With Herrmann in-house and retired (from blogging, at least), only one of us is currently a member of the American Law Institute (“ALI”). That said, Bexis headed down to DC yesterday to attend the ALI’s annual meeting.
With the Aggregate Litigation Project now done, we’re finding the Institute’s meetings less white-knuckle than they used to be – but that’s not to say that they’re boring. Rather, there’s always something interesting going on when the ALI gets together.
Which means there’s something worthwhile to blog about.
This time it was the wrapping up of another ALI project – one that’s been going on for over a decade (since 1997) – the Restatement (Third) of Restitution and Unjust Enrichment. The last part of this project was brought to a final vote yesterday. It passed. True, the ALI grinds slowly, but its final product is finer than anything you’ll find just about anywhere.

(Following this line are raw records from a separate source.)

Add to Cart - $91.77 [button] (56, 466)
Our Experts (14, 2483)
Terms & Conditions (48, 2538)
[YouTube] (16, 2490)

One of the things that means is that a lot of the … umm, that’s quite a mouthful so we’ll just call it the “R3RUE” for short … was finished well before Bexis ever joined the ALI. Talk about being late to the party. But not knowing what went on has never stopped Bexis from putting his two cents in before, and it didn’t this time.
That last chunk of the R3RUE that was up for discussion included “defenses to restitution” – leading off with the most basic: §62 entitled “Recipient Not Unjustly Enriched.” This defense was described in the draft:
The defense stated in §62 may appear redundant. If a well-pleaded complaint alleges unjust enrichment, it must be a proper answer (and not an affirmative defense) to plead “no unjust enrichment.” . . .[T]he practical application of the present rule is to a more limited class of cases. These arise when the claimant alleges facts supporting a prima facie claim in unjust enrichment . . . but the recipient is able to show that the resulting enrichment is not unjust, in view of the larger transactional context in which the benefit has been conferred.
R3RUE §62, comment a, Tentative Draft No. 7 (March 10, 2010).
That got us (well, Bexis) interested when he read it on the train down to DC early yesterday morning. There’s a set of recent cases in prescription drug product liability litigation that seem to fit into the pattern described in this part of the R3RUE.